Od Klair do Ashity i Blackey

Spojrzałam na wilki stojące przed nami. Zmierzyły nas wzrokiem, ja również poczułam niepokój. Te wilki opowiadały historię... Naszej watahy sprzed kilkunastu tysięcy lat. Opowiadały, że bogowie toczyli wojnę z potworami. Jednocześnie naśmiewały się z nich.
- Jak oni mogą obrażać naszych bogów! - powiedziałam oburzona.

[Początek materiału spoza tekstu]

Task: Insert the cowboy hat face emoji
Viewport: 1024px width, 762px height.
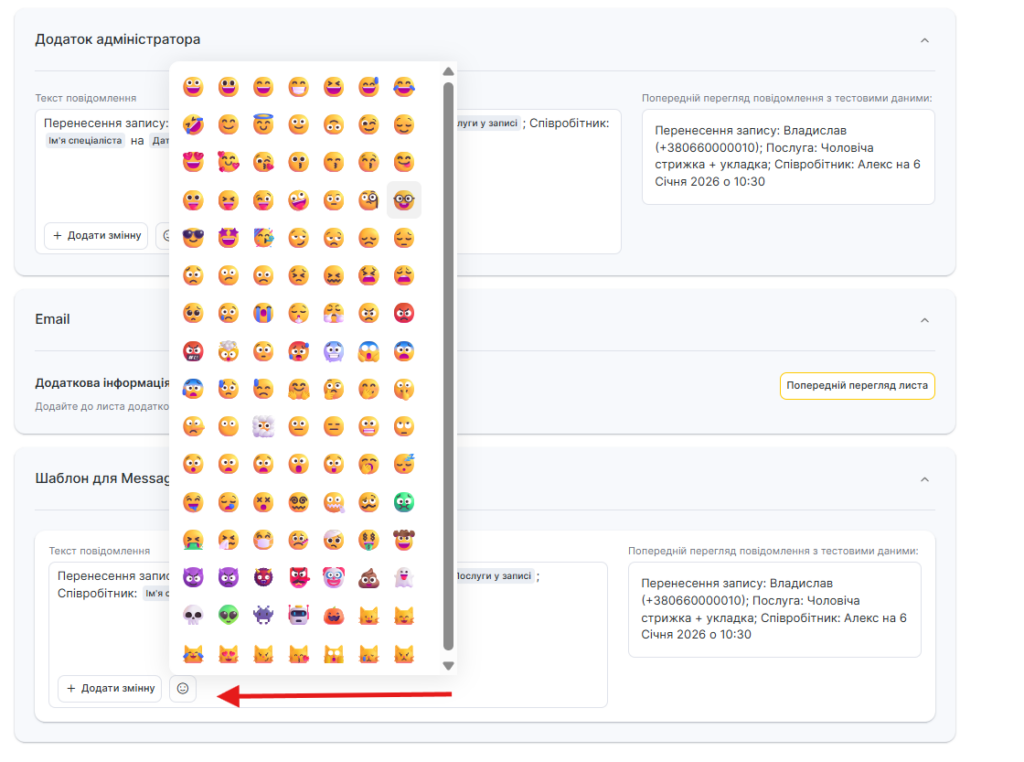Action: (404, 540)
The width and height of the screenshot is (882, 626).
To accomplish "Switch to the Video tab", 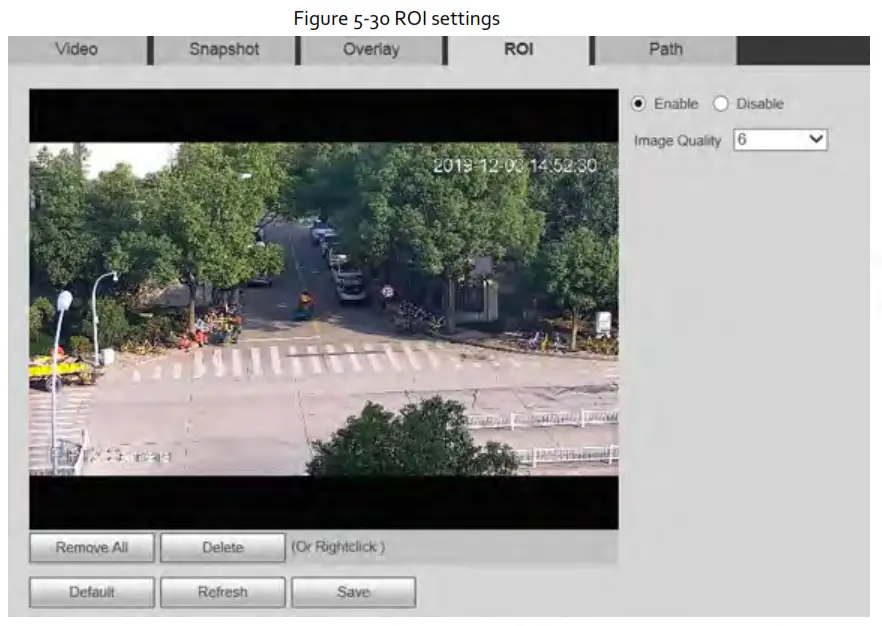I will (78, 48).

Podeszłam do nich i spytałam głośno:
- Przepraszam czego dotyczy ta opowieść?
- Wojny między... - odpowiedział wilk opowiadający tę historię.
- Między? - wtrąciła się Blackey.
- Między bogami tej watahy, byli na tyle słabi, że nie umieli jej obronić! - krzyknął.
Wszyscy na widowni oraz my, zezłościli się.
- Jak możecie! - odpowiedziała Ashita. - Jako Alfa watahy zabraniam wam tego opowiadać!
- Nic nam nie mozesz zrobić - odparł - Jesteśmy wędrowni, a nie tutejszy.
Wszystkie trzy byłyśmy oburzone ich odpowiedzią.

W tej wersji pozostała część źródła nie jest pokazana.